The role is 100% home based.
• Provides clinical leadership and medical strategic input for all clinical deliverables in the assigned project or section of a clinical program such as clinical sections of individual protocols consistent with the Integrated Development Plans (IDP), clinical data review, program specific standards, clinical components of regulatory documents/registration dossiers, and publications
• Leads development of clinical sections of trial and program level regulatory documents (e.g., Investigator’s Brochures, briefing books, safety updates, submission dossiers, and responses to Health Authorities)
• Drives execution of the section of the clinical program in partnership with global line functions, assigned Global Trial Directors (GTDs), and regional/country medical associates if applicable
• Oversees ongoing medical and scientific review of clinical trial data with Clinical Scientific Expert(s)
• May act as study medical monitor
• Supports overall safety of the molecule for the assigned section, may be a core member of the Safety Management Team (SMT), and supports overall program safety reporting (e.g., Periodic Safety Update Reports (PSURs), Drug Safety Update Reports (DSURs), and other safety related documents) in collaboration with Patient Safety
• As a medical expert in interactions with external stakeholders (e.g., regulatory authorities, key opinion leaders, data monitoring boards, advisory boards, patient advocacy groups), internal stakeholders (e.g., CTT, Research, Translational Medicine, Global Medical Affairs, Marketing, HE&OR), and internal decision boards
• Education: MD degree required.
• Advanced knowledge and clinical training in a medical/scientific area (e.g., internal medicine or sub-specialty) required, with Medical Board certification preferred;
• at least 5 years of experience in clinical research or drug development in an academic or industry environment in clinical activities in Phases I through IV.

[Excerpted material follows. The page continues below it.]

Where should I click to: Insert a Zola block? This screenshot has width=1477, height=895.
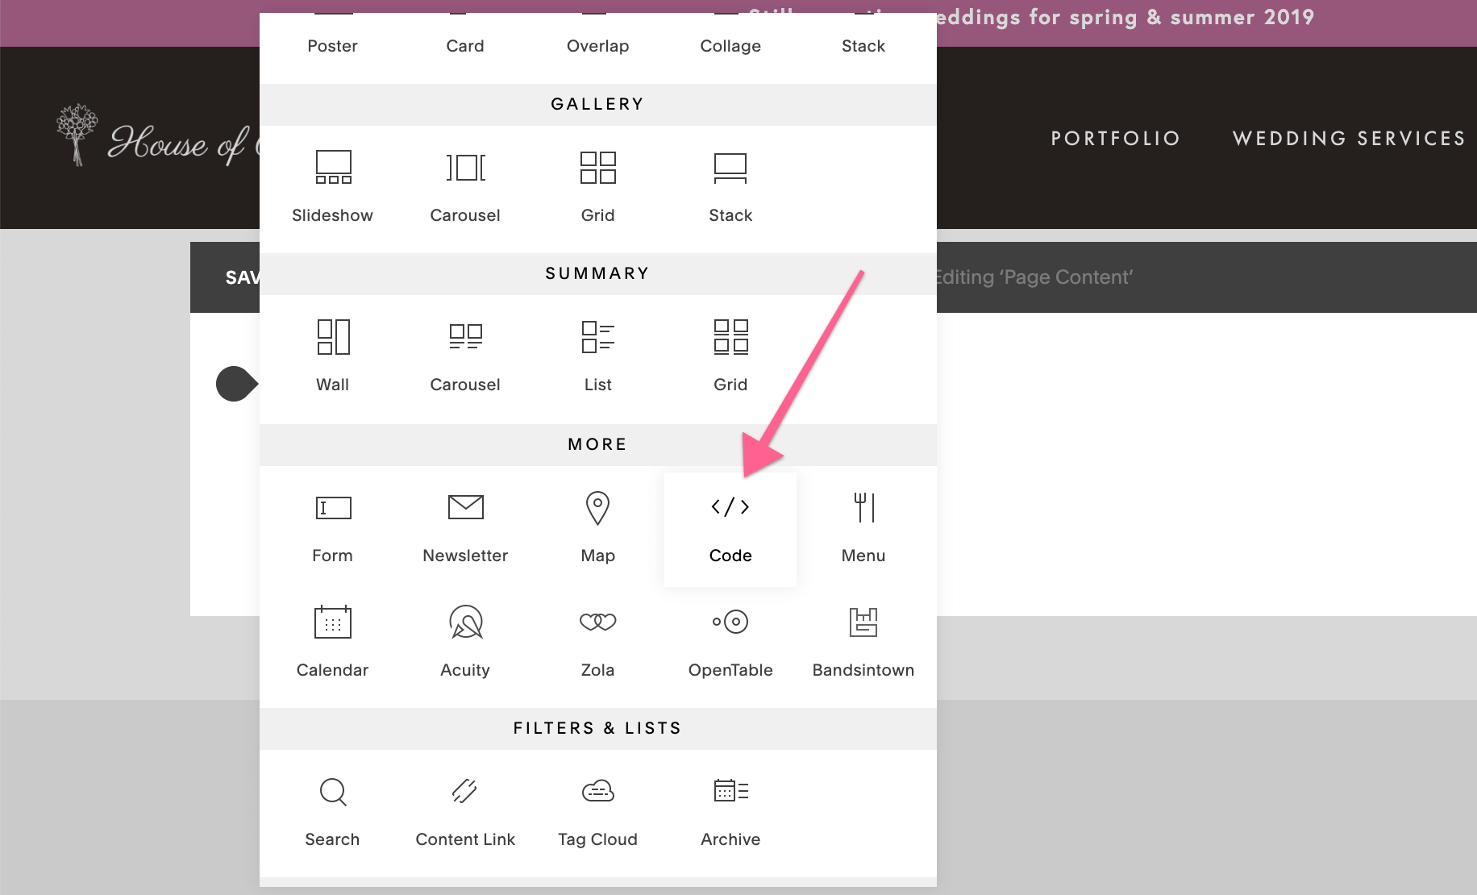click(597, 642)
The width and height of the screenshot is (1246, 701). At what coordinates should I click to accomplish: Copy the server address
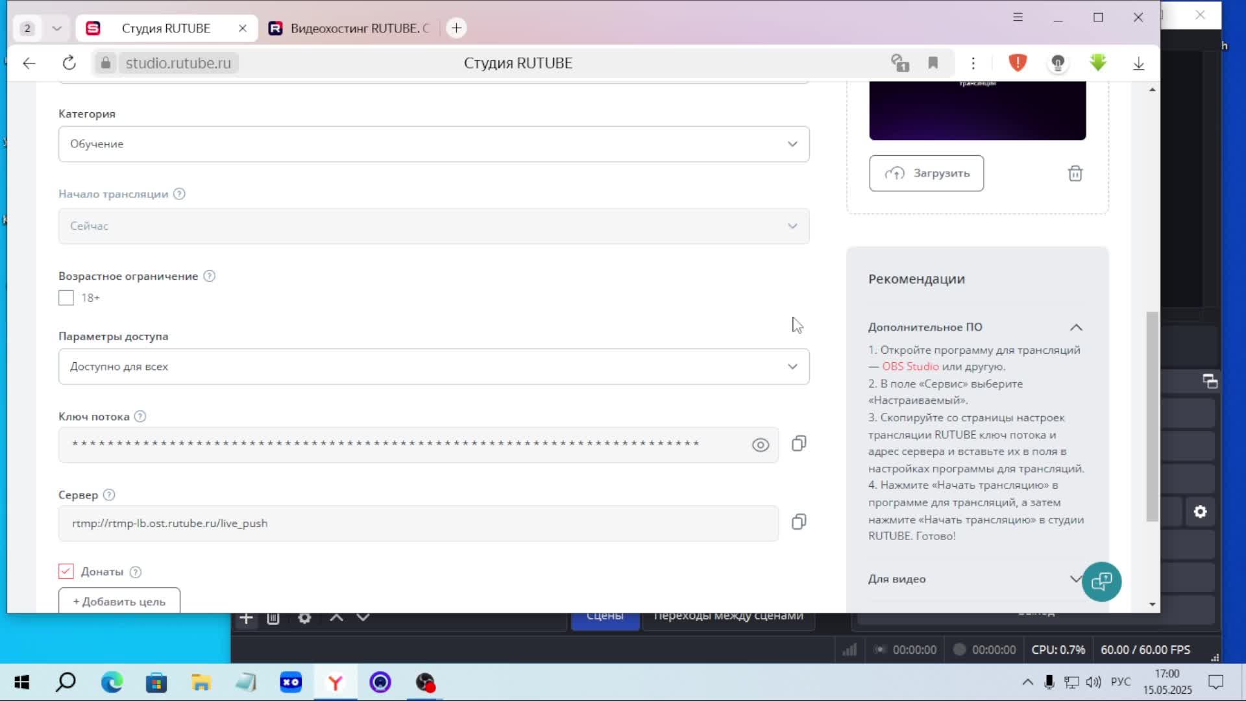pos(799,523)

• Prior accomplishments in all aspects of conducting clinical trials (e.g., planning, executing, reporting and publishing) in a global/matrix environment in pharmaceutical industry
Advanced knowledge of oncology
• Demonstrated ability to establish strong scientific partnership with key stakeholders
• Thorough knowledge of GCP, clinical trial design, statistical analysis methodology, and regulatory/ clinical development process
Michael Bailey International is acting as an Employment Business in relation to this vacancy.